Slashdot Mirror


Apple, Starbucks Sued Over Music Gift Cards

Trintech writes "A Utah couple acting as their own attorneys have filed a lawsuit against Apple and Starbucks over the retailers' recent Song of the Day promotion, which offers Starbucks customers an iTunes gift card for a complimentary, pre-selected song download. In a seven-page formal complaint, James and Marguerite Driessen of Lindon, Utah say they developed in 2000, and were granted a patent in February 2006 for, an Internet merchandising utility dubbed RPOS (retail point of sale).
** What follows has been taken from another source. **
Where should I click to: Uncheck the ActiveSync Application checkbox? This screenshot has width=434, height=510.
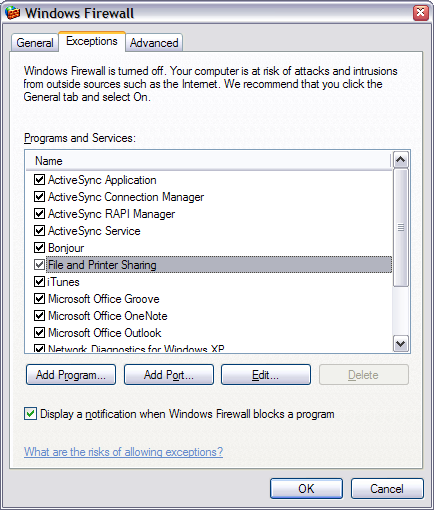coord(39,180)

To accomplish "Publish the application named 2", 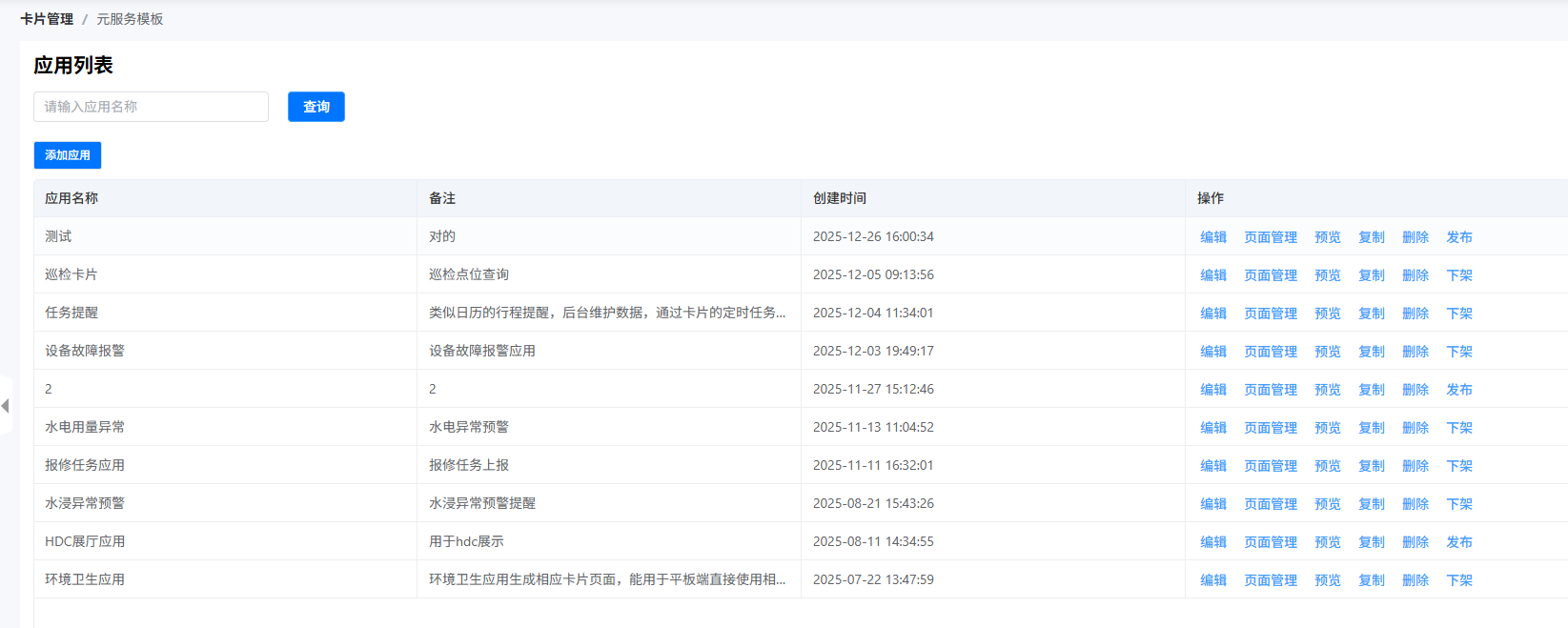I will 1458,390.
The concept, which forms the heart of the infringement lawsuit, would allow gift cards for pre-defined items that can be sold at a brick-and-mortar store but used online; customers could redeem a card for a dining room set or a DVD, for example."
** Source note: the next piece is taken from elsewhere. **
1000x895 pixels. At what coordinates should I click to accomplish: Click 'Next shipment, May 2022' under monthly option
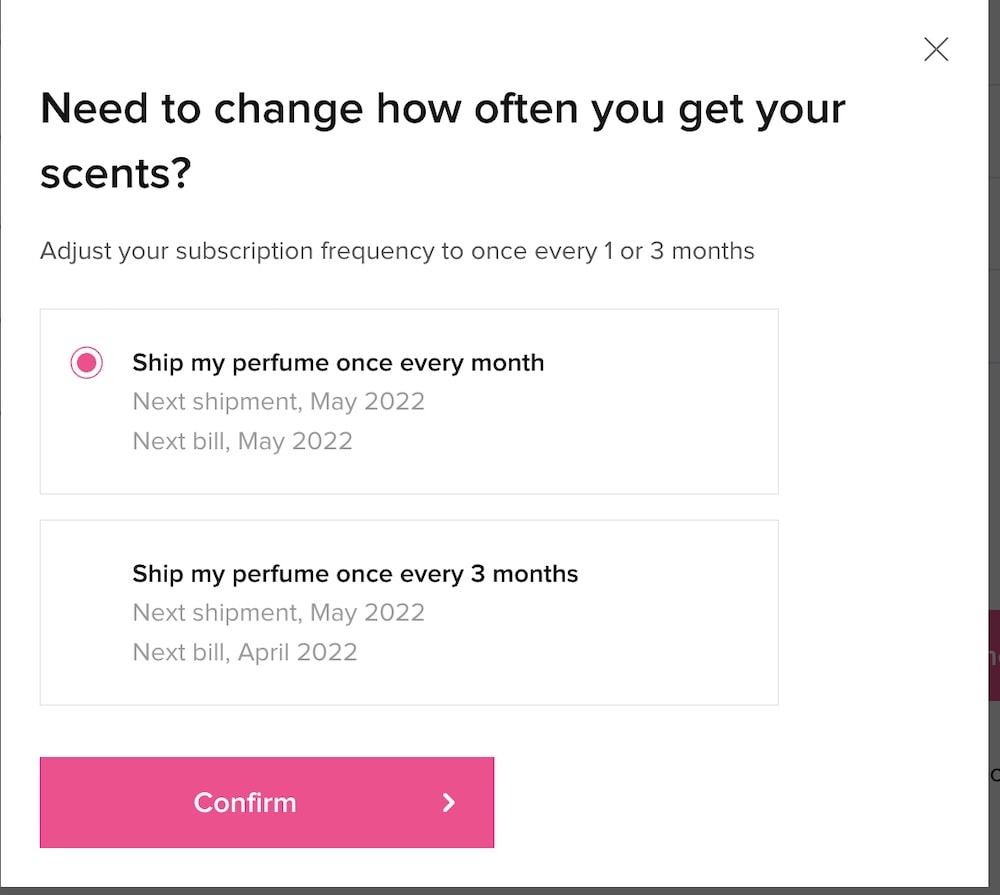[279, 401]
13 of 151 comments (clear)

  1. Its a new invention because its online by Anonymous Coward · · Score: 5, Insightful

    Same old rubbish. Companies have been giving away free gifts and vouchers for free gifts for years, tacking on "on the internet" doesn't make it a new invention in anyway shape or form.

    1. Re:Its a new invention because its online by Brian+Gordon · · Score: 4, Interesting

      If they had patented the original idea of a "gift card" that would let you buy vouchers with purchasing power, and big players picked up their idea and started making millions then I'd be a little more sympathetic. But come on, this is obviously an example of prior art, and you're right- why tack on "...on the internet" other than just to dodge the prior art bullet a bit.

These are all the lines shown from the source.